Granted, the Razorbacks started two true freshmen and a redshirt sophomore, so if anyone wants to say they are young, that would be correct, although they also start two senior transfers.

What appeared to plague the Hogs Wednesday and in the loss to Missouri was decision-making on the court.

Musselman was trying all kinds of combinations, shouting instructions and trying to fire his team up, but there was too much standing and far too little passing the ball.

Musselman says he wants 200 passes a game. He probably didn't get half that against LSU.

In Saturday's 99-69 win over Georgia. the Razorbacks had 24 assists.

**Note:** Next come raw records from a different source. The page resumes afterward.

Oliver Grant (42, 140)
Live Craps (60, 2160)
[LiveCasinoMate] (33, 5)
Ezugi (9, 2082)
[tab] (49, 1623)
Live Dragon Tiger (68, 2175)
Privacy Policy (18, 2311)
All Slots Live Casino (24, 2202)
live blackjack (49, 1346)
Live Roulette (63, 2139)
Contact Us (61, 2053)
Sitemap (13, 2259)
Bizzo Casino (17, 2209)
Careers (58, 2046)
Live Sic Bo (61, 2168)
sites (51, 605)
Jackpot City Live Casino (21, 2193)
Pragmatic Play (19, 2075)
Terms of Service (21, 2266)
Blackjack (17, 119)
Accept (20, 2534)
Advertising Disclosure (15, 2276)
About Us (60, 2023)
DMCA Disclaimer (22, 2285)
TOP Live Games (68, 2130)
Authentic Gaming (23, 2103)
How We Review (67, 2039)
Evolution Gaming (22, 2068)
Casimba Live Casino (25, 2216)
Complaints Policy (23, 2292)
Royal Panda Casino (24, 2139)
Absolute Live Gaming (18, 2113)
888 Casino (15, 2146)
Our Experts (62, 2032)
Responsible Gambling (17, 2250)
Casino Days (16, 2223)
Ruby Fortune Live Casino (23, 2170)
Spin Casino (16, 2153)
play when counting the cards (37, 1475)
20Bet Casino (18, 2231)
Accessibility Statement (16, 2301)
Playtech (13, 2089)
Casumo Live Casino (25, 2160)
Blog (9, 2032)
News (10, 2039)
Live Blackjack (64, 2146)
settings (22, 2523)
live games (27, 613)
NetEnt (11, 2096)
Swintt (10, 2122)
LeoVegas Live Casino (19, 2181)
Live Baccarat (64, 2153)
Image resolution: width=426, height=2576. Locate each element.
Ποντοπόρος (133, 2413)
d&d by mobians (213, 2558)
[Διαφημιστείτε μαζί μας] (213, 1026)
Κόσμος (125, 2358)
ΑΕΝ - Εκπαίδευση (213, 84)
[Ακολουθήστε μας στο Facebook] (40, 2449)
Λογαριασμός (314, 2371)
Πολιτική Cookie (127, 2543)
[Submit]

Against LSU in a 92-76 loss, they had eight assists. No one had more than two.

The highest percentage shot in basketball is the dunk and the Hogs had none. In fact, it was the fourth game in a row when they didn't have one.

They did get 76 shots, but only made 26 for 34.2%, and that was dragged down by taking 31 threes and making only eight, 25.8%.

Arkansas has some good shooters, just not as many as the players seem to think.

Every player who logged more than 20 minutes of playing time but one attempted a three-pointer, and that was Fort Smith freshman Jaylin Smith who had a solid game off the bench.

He was 2-of-3 shooting from the field, 3 of 3 on free throws, led the team with 10 rebounds and had 2 steals and took 2 charges.

That's the kind of play Musselman is looking for from this team.

Hard-nosed, unselfish and making things happen in a positive way.

Arkansas dropped from No. 21 in the NCAA's NET rankings to No. 29, and the rule of thumb is you want to stay in the top 34 if you want a comfortable spot on the NCAA Tournament bubble.

Now the Razorbacks travel to Tuscaloosa for the biggest challenge of their season.

Alabama is undefeated in SEC play, having knocked off Tennessee and clobbered Kentucky to prove itself a legitimate threat to win the regular-season title.

The Crimson Tide get lots of acclaim for its three-point shooting, but their success starts with hard-nosed defense.

That's something the Razorbacks need to improve on and making as good of decisions on the road as at home.